Luke Auburn’s article “Bit by Mega Bit” (summer 2024) traces the first 50 years of the Department of Computer Science. In 1964 I entered UR as a transfer student. Prior to graduation the next year, I was employed part time in UR financing. Though the details are fuzzy after 60 years, I was entrusted with the routine processing of employee punch cards prior to my oversight of the actual in-house printing of staff and faculty paychecks. Is there documentation of the beginnings of university administrative computing?
—Ronald Epp ’65 (PhD)

According to research done by the University’s Computing Laboratory Committee, Treasurer LaRoy Thompson wrote in an April 29, 1953, letter to President Cornelis de Kiewiet that “an order has been placed with IBM for rental of a Card Programmed Calculator (CPC).” Receipt of the equipment was at least nine months out, so the committee advised that a survey of offices that might use the CPC—registration, accounting, alumni records, fundraising, etc.—be conducted. In fact, multiple reviews were already underway.
Rewind to 1951: almost from the moment de Kiewiet became our fifth president, he initiated studies to evaluate the monetary and intellectual costs of maintaining two campuses and two undergraduate colleges versus returning to coeducation by unifying the undergraduate students on the River Campus, leaving the Memorial Art Gallery at Prince Street along with the Eastman School of Music dormitories. Perhaps no decision since its 1850 founding has so thoroughly affected every aspect of the University.
In spring 1952, an Accounting Committee survey reported that “non-uniformity” was uniformly present in payroll. The Hospital and College were each using National Cash Register (NCR) tabulating systems, having determined that the cost to rent an IBM machine was too high.
Another office used the IBM service bureau in Rochester and paid for processing time rather than renting (and maintaining) the equipment directly. The processes for invoicing and purchasing were similarly distinct.
Meanwhile, Rochester faculty in a wide variety of departments were clamoring for an on-campus facility, but consultation with Cornell revealed that “. . . the IBM people are a little over-enthusiastic about our need for the CPC for scientific research.”
It appears that Rochester’s 1953 order was not fulfilled, and the University Computing Center would not open until early 1956.
A Burroughs E101 was received in April and an IBM 650 was installed in July. Senior staff included Thomas Keenan ’47 and Patricia Eberlein, who would have faculty appointments in physics and business, respectively. Informal courses in programming were offered beginning in the fall.

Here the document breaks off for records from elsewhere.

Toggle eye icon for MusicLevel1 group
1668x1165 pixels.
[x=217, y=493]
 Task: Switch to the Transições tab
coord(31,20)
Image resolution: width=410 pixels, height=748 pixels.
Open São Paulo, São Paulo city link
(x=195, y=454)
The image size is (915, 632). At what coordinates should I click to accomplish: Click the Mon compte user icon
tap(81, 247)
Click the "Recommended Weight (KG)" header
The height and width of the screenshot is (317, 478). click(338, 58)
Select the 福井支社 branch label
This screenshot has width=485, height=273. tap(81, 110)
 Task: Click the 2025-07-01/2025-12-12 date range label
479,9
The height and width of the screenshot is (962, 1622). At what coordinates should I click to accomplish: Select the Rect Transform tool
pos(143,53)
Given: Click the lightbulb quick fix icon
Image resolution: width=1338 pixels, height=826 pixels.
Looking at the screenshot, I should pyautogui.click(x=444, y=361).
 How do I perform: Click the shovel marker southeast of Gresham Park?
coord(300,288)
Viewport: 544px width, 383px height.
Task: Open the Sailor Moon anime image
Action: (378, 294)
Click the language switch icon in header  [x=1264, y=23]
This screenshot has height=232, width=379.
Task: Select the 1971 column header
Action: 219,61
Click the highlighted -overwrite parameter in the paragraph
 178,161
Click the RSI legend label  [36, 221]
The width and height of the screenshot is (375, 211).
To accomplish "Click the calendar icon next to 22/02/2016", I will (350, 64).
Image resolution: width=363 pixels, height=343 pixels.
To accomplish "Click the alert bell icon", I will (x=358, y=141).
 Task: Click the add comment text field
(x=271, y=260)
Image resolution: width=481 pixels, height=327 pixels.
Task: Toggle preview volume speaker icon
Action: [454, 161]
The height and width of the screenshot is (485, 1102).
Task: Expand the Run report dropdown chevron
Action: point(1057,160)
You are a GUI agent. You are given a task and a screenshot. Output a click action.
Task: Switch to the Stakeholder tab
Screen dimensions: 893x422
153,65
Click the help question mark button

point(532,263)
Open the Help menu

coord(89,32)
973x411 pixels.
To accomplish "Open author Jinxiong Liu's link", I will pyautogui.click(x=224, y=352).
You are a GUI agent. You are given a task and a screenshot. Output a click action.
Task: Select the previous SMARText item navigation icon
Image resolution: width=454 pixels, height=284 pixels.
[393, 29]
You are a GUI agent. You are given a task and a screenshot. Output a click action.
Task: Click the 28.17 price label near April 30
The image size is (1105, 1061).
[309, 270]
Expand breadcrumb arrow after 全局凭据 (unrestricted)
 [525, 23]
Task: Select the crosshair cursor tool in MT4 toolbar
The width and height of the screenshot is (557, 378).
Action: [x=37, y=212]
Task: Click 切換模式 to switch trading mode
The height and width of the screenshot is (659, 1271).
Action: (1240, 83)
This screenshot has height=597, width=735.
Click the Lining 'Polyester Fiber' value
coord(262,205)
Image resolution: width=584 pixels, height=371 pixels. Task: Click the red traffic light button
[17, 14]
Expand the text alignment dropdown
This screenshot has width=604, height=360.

As was often the case in the early decades of computing, many of the staff in the center were women. Far from being “hidden figures,” these women served as senior programmers and computer operators; taught classes in Fortran and running subroutines; and their publications were regularly announced in the newsletter of the Computing Center.
In the spring of 1957, registration of the University School students was piloted using the new system. “On the whole, we believe there is real merit in this type of application and feel that its continued use and development is warranted.” It would take another two years to complete the transition University-wide.
Within a few years, computer use at the libraries was underway, too. In November 1965, science libraries’ supervisor Phyllis Richmond wrote John Graham, dean of the School of Engineering, “In the process of planning future computer usage . . . please don’t forget the library! [We] will eventually need to tie in with the projected 3 trillion-bit computer (when built) at the Library of Congress via shared time or . . . [in cooperation] with Cornell, Syracuse and Buffalo, since none of us could afford the computer ourselves.”
Payroll was being processed using the IBM 650 well before you arrived on the scene; the facility was located in Taylor Hall, home of the University School. In the 1960s, the location of computing equipment would split according to purpose: administrative work would shift to Wallis Hall, with advanced academic and research machines occupying a new building near the corner of Elmwood Avenue and Mt. Hope (now the location of College Town).